[ЗАДАНИЕ A]: Соберите из записей все строки, где встречается слово «should». Регистр букв учитывается.

[ЦИТИРУЕМЫЙ ОТРЫВОК]:
++++

Старый товарищ, которому я рассказал историю очередного предательства, заметил: «Я знаю про себя, что не выдержу, так и не лезу». Но ведь это довольно неприятно — знать свою слабость. И еще труднее и неприятнее — сказать об этом.
Легче было лежать живой мишенью на окраине Павловки, чем сказать Ире Муравьевой, что я прошу ее не прикасаться ко мне тем легким, едва ощутимым прикосновением, одними кончиками пальцев, на которое я не мог не ответить, а отвечать иногда было трудно и потом весь день разламывало голову. Ира приняла это по-матерински. И очень скоро пришло то, о чем я писал в эссе «Счастье»: достаточно было взять за руку, чтобы быть счастливым. Сдержанность вернула чувству напряженность, которой, кажется, даже в первые дни не было. Я стал уступать порыву только тогда, когда невозможно было не уступить, и относился к нему, как к дыханию, которое должно пройти сквозь флейту и стать музыкой. Сразу осталось позади главное препятствие в любви (когда не остается никаких препятствий). А как долго я медлил, как не решался сказать! Как боялся выглядеть жалким, смешным, ничтожным, слабым!
Если бы все люди вдруг увидели бы себя такими, какие они есть, и прямо бы об этом сказали — какой открылся бы простор для Бога, действующего в мире! Как близко мы подошли бы к планете Смешного человека! Недаром ведь «Записки из подполья» и «Сон смешного человека» написаны одной и той же рукой. И недаром я так люблю эту руку…
Не знаю, что мне помогало сравнительно быстро выходить из инерции страха — и инерции бесстрашия. Наверное, склонность к самоанализу и привычка видеть себя, каким мать родила. Но после Калиновки я как-то насытил жажду боя и с тех пор зазря, без необходимости, не лез в наступающую стрелковую цепь. Помнил огромное впечатление от полета над страхом, но удерживал себя: не мое это дело. Я задуман для чего-то другого. Такими (или примерно такими) были слова, а что стояло за этим?

++++

[ВЫДЕРЖКИ ИЗ ЗАПИСЕЙ]:
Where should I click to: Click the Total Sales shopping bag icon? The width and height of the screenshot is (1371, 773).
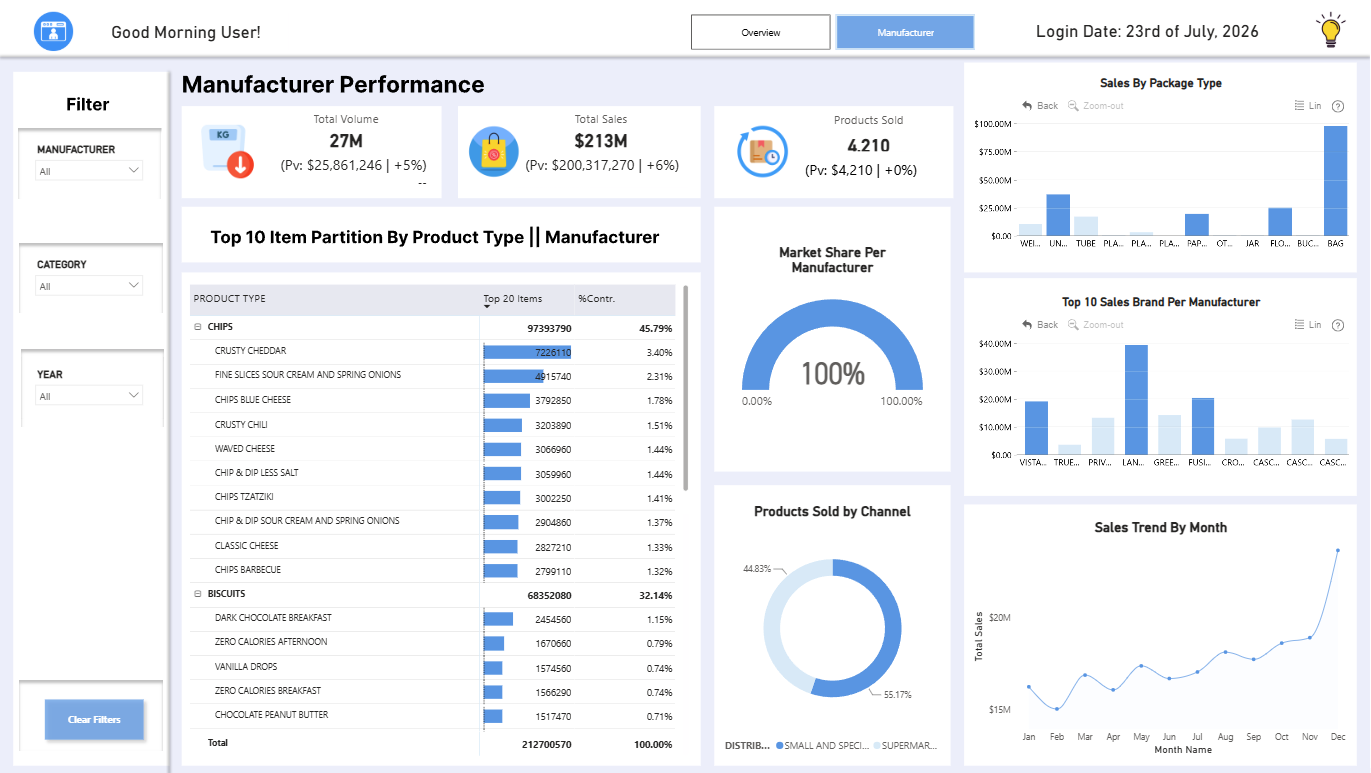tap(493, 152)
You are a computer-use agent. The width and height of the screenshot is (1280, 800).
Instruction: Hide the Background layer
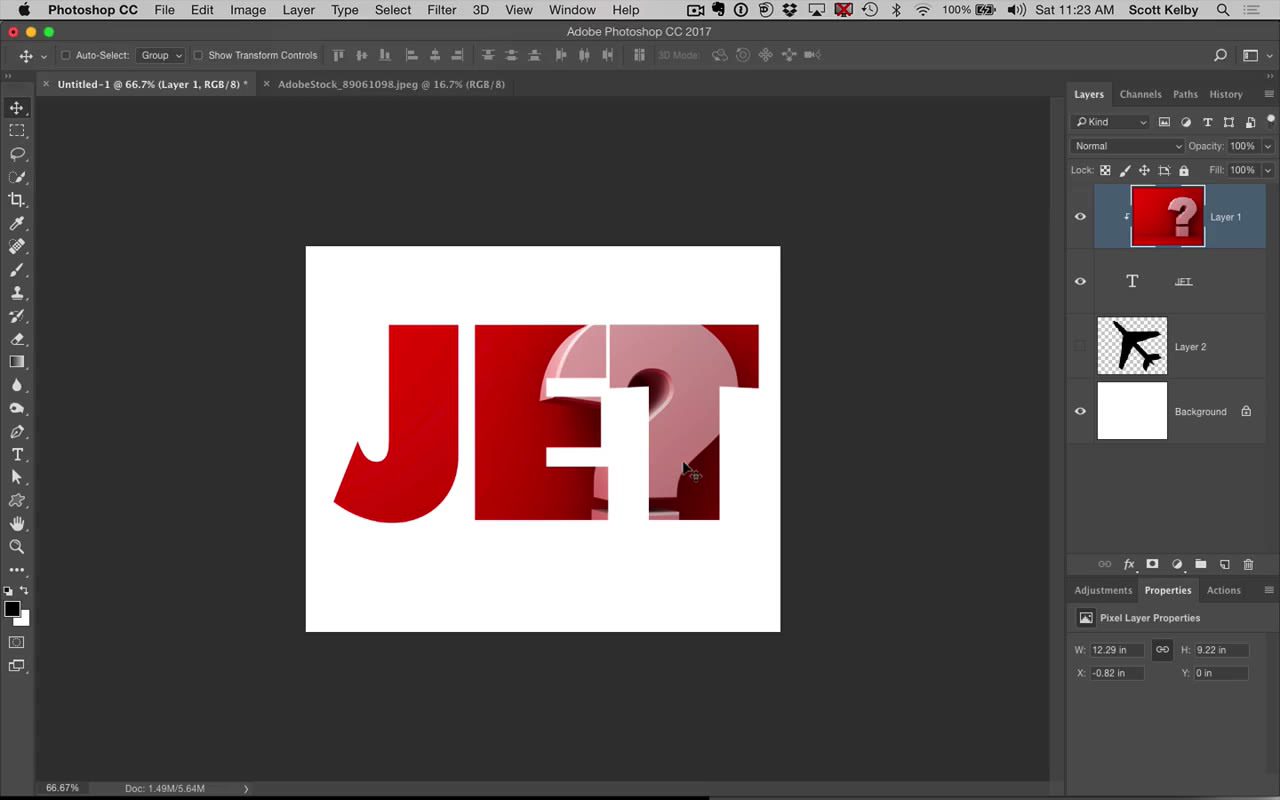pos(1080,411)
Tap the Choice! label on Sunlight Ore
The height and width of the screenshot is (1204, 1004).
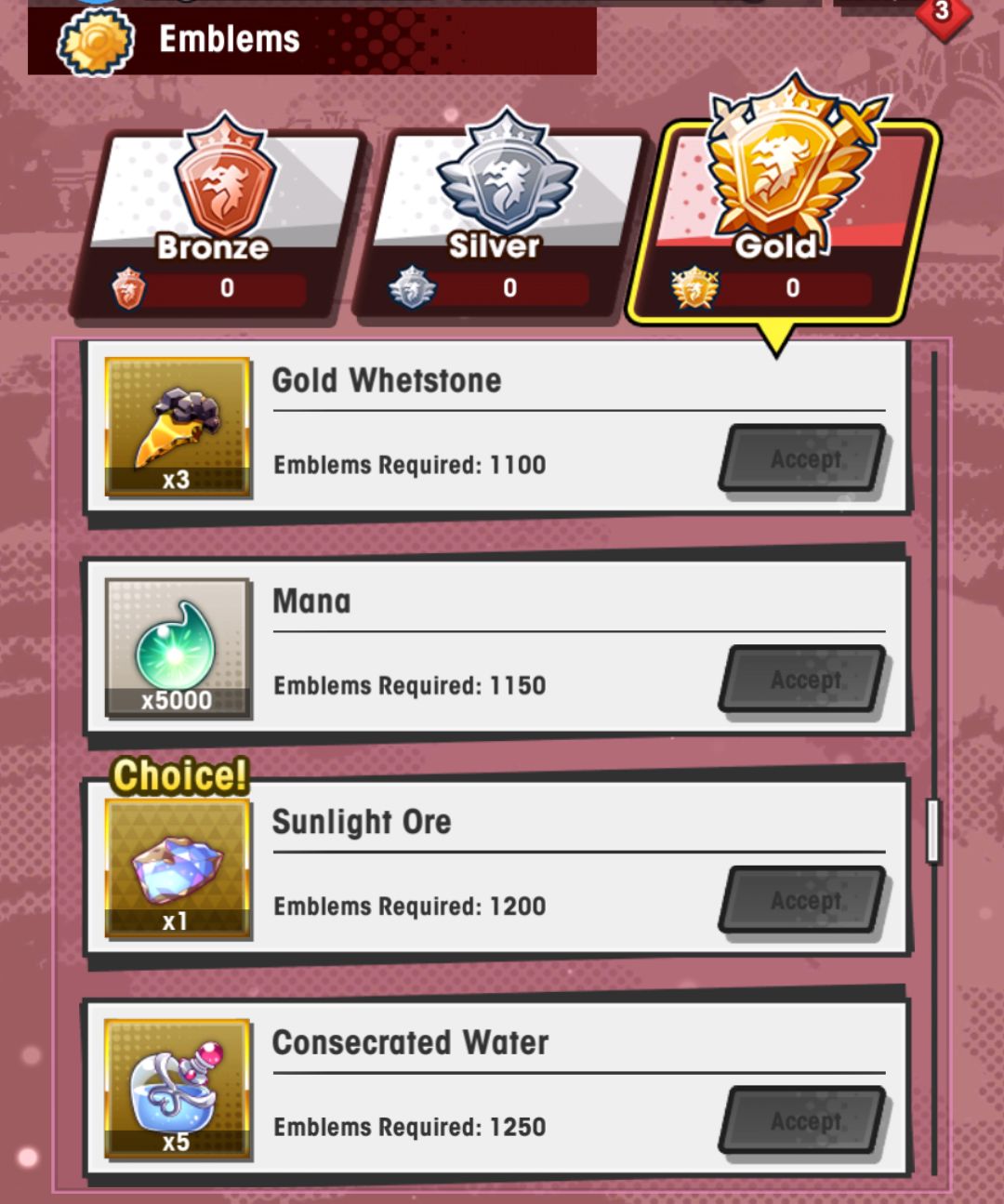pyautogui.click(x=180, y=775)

++++

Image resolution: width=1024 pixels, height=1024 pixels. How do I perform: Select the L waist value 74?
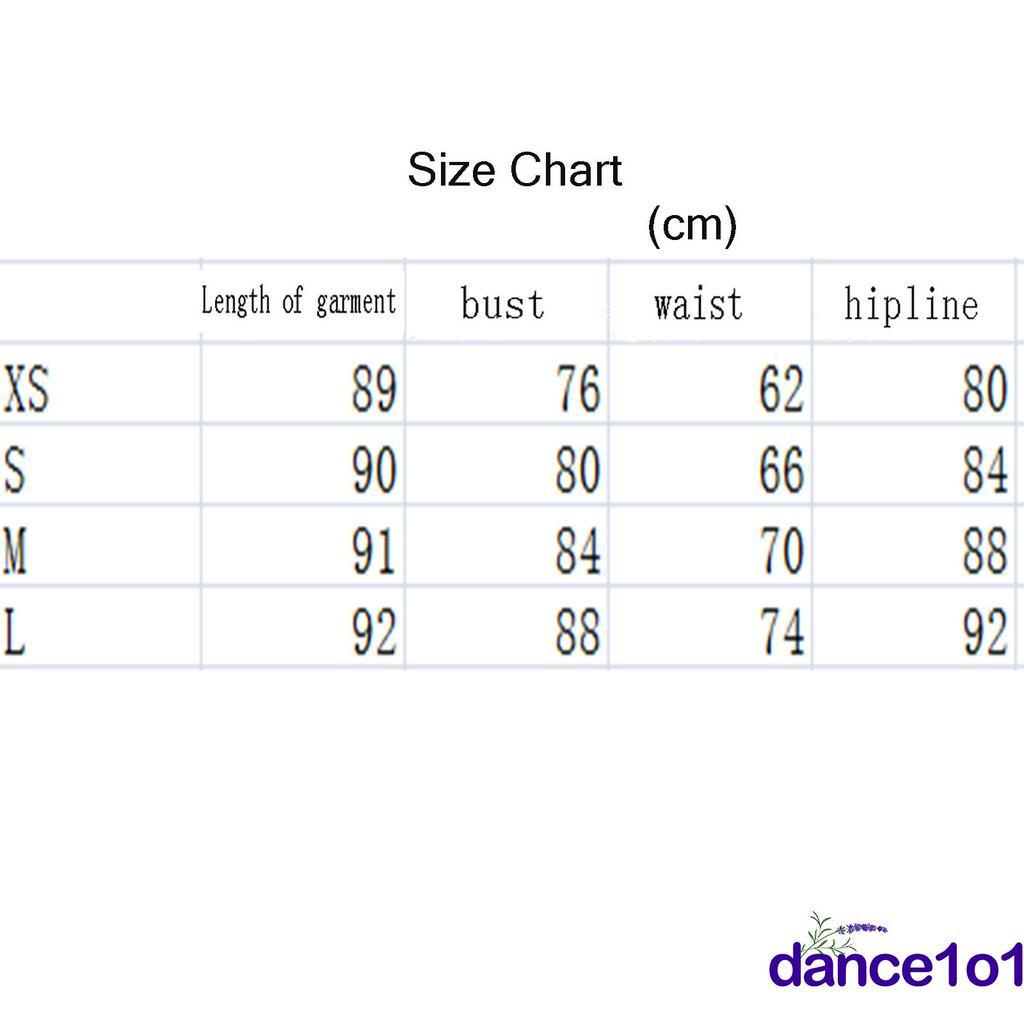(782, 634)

++++

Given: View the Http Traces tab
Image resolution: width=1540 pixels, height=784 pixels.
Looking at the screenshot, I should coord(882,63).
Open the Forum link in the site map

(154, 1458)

++++

[ЗАДАНИЕ B]: Выпишите из отрывка нужный кусок без изменений: начните со слов «Старый товарищ, которому» и остановитесь после слов «сказать об этом.».

[РЕШЕНИЕ A]:
Where should I click to: Click the Total Sales shopping bag icon? The width and height of the screenshot is (1371, 773).
Looking at the screenshot, I should coord(882,63).

[РЕШЕНИЕ B]:
Старый товарищ, которому я рассказал историю очередного предательства, заметил: «Я знаю про себя, что не выдержу, так и не лезу». Но ведь это довольно неприятно — знать свою слабость. И еще труднее и неприятнее — сказать об этом.